Si tratta di un prodotto open source che consente di amministrare server Linux tramite interfaccia grafica via web. La vulnerabilità, catalogata con ID CVE-2026-49103 è stata valutata dal MITRE con CVSS v4 pari a 9.4, quindi severity Critical. Si tratta di una vulnerabilità di tipo CWE-24 – Path Traversal: ‘../filedir’.
Cos’è Webmin e perché è importante
Webmin è un prodotto open source ampiamente diffuso. I dati ufficiali parlano di circa un milione di installazioni annuali e una base complessiva stimata in milioni di istanze. Tale diffusione aumenta drasticamente il rischio di un’esposizione a vulnerabilità su larga scala.
Inoltre, questo software risulta censito nel Technical Reference Model (TRM) del Department of Veterans Affairs (VA) statunitense. Per comprendere l’importanza di questo dato, occorre sapere che il Veterans Affairs è un dipartimento federale del governo degli Stati Uniti responsabile dell’erogazione di alcuni servizi per i veterani.
Si tratta di una organizzazione molto grande e complessa che supporta milioni di utenti attraverso il sistema sanitario dedicato ai veterani (uno dei più grandi sistemi sanitari al mondo), pensioni e invalidità compreso il supporto per le famiglie dei militari, programmi educativi e di agevolazioni abitative. Ciò conferma che il tool è utilizzato da agenzie federali USA, seppur con determinate restrizioni.
Qualche accenno su TIM Red Team Research
Abbiamo parlato spesso di zero-day in questo spazio. Alcune delle vulnerabilità più pericolose non sono ancora note al pubblico, e soprattutto ai vendor e maintainer di prodotto, nel momento in cui vengono scoperte. Sono falle invisibili, che possono essere sfruttate silenziosamente da malintenzionati prima ancora che esista una difesa.

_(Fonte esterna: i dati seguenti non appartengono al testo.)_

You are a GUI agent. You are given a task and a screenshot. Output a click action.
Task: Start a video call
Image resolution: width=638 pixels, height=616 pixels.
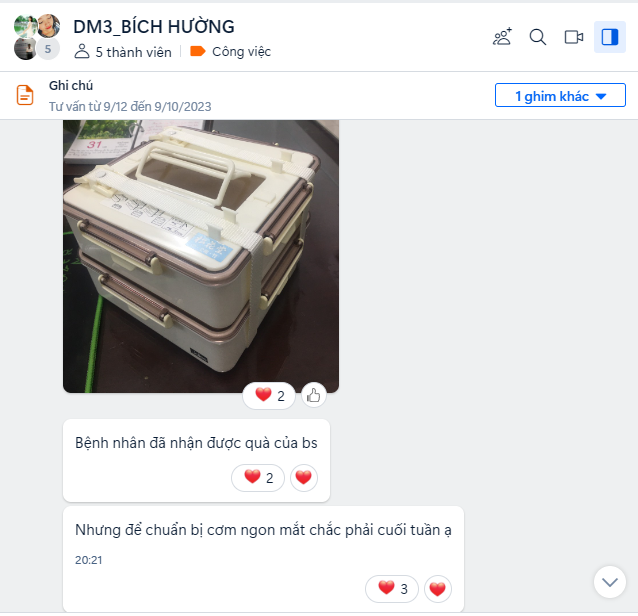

È proprio questo il motivo che ha spinto il TIM Red Team Research, il laboratorio di ricerca di TIM, ad occuparsi della scoperta di vulnerabilità zero-day da diversi anni: errori nel codice che nessuno ha ancora segnalato, e che proprio per questo rappresentano uno dei rischi più critici per aziende, governi e la comunità in generale.
Attraverso attività di analisi avanzata, reverse engineering e testing mirato, il team individua questi “errori” nei prodotti selezionati per l’analisi, contribuendo a mitigare rischi che potrebbero avere un impatto su larga scala. Ma non basta la scoperta: ogni vulnerabilità viene gestita secondo processi strutturati di Coordinated Vulnerability Disclosure, in collaborazione con vendor, maintainer e enti internazionali.
Per dare un’evidenza del grande lavoro svolto, dalla fine del 2019 ad oggi, il TIM RTR ha contribuito alla pubblicazione di oltre 200 CVE, di cui 18 con severity critical.